FCA looking beyond repayment holiday scheme

When the UK government announced a mortgage payment holiday window in March, this was a lifeline to many homeowners. Records show that around 1.8 million homeowners signed up to the government backed scheme, which offered the chance to defer mortgage payments for three months. This equates to a staggering one in six mortgages in the UK and perfectly reflected the concerns of homeowners and lenders. So, where do we stand when the scheme comes to an end on 31 October?

Will the scheme be extended?

So far the UK government has shown no signs of extending the scheme. Indeed, despite pressure from the devolved parliaments there are also no plans to extend the furlough scheme. Many believe these two schemas are intrinsically linked so it will be interesting to see if the government show any signs of movement in the next few weeks. Even though the financial pressure has reduced for many homeowners, although many are still struggling, records show that 731,000 borrowers are still participating in the payment holiday scheme as of 14 August. So, what is the official guidance from 31 October?

Long-term implications

The Financial Conduct Authority (FCA) is placing subtle pressure on lenders to appreciate the living expenses and the pressures on borrowers. Whether this is the first step on a road to more formal changes remains to be seen. It also looks as though lenders will also be obliged to inform borrowers of the long-term impact on their credit rating, when changing repayment terms. This is an area which is something of a mystery to many borrowers. If they were to extend their mortgage, would this be seen as some kind of default, and will they be penalised for mortgage payment holidays?

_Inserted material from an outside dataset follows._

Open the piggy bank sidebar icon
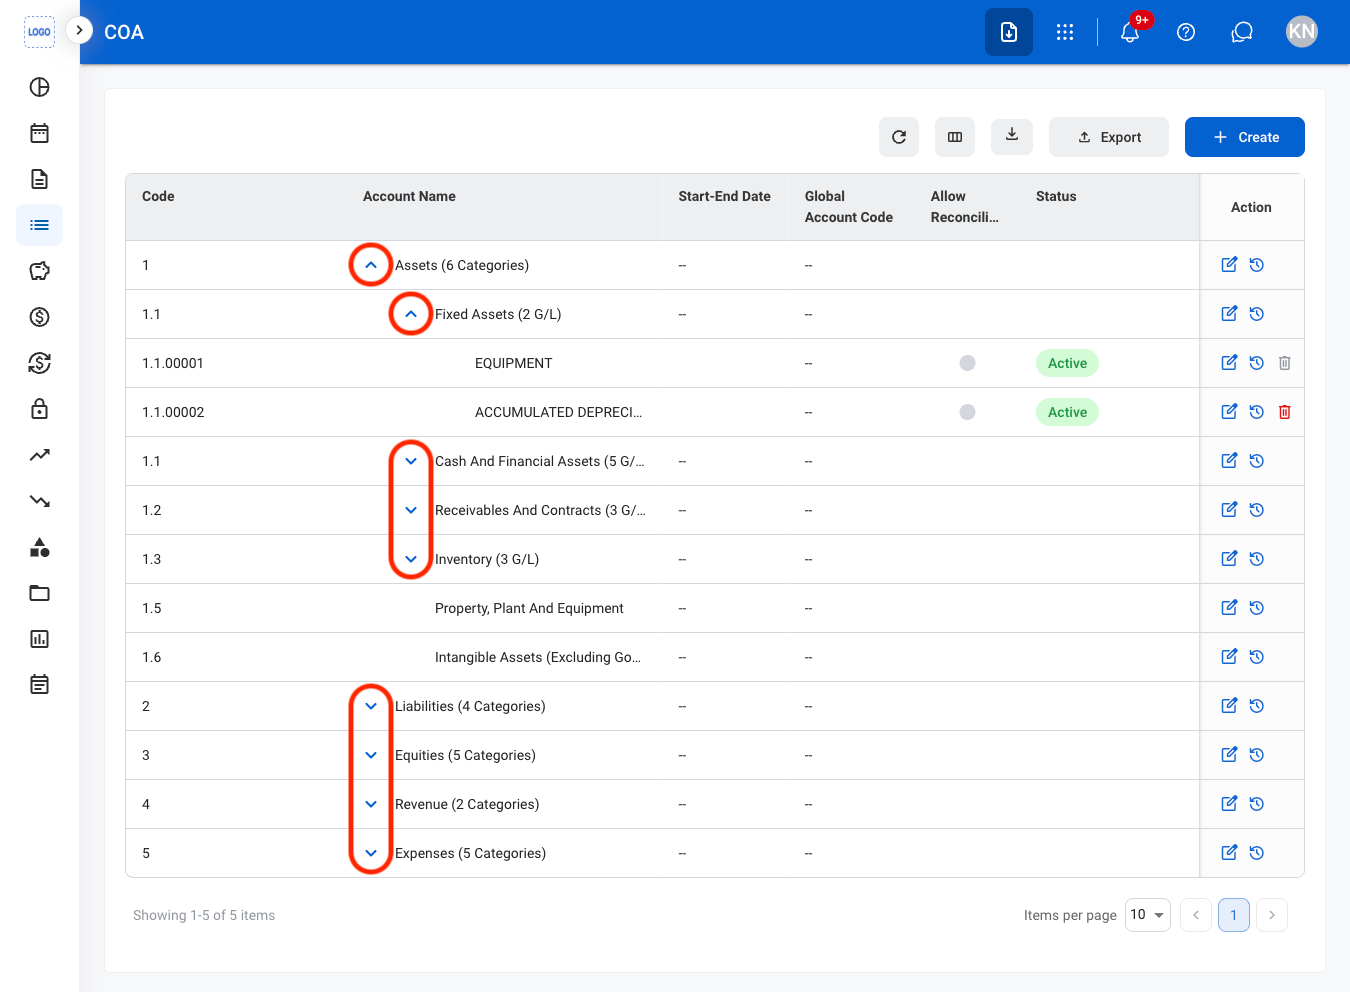click(x=39, y=271)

There is growing pressure on lenders to prepare official guidance for borrowers after 31 October 2020. It looks as though they will be obliged to inform all borrowers of debt management options available to them. While this will allow the regulator and lenders to maintain a degree of control over the marketplace, it could lead to a huge increase in “real” payment defaults.

Should borrowers return to regular mortgage repayments?

There is clear advice, where you can afford to return to regular mortgage repayments this should be given great consideration. This will help to reduce any short-term impact on your credit rating, alleviate the build-up of debt and try to get things back to some kind of “normality”. There will always be a concern in the back of borrower’s minds, will we have another lockdown, what will happen after January 2021 when the £1000 payments per retained employee are made. At this moment in time there are as many new questions as there are answers.

Even those who could probably afford to return to regular mortgage repayments are having second thoughts. Should they retain capital in a “rainy day fund” just in case? There are certainly many challenges ahead!

Summary

The one saving grace for homeowners in the UK is the fact that the average UK property has retained its value – indeed many have increased in value. This should help to reduce some short-term pressures but there is still a long way to go to full recovery.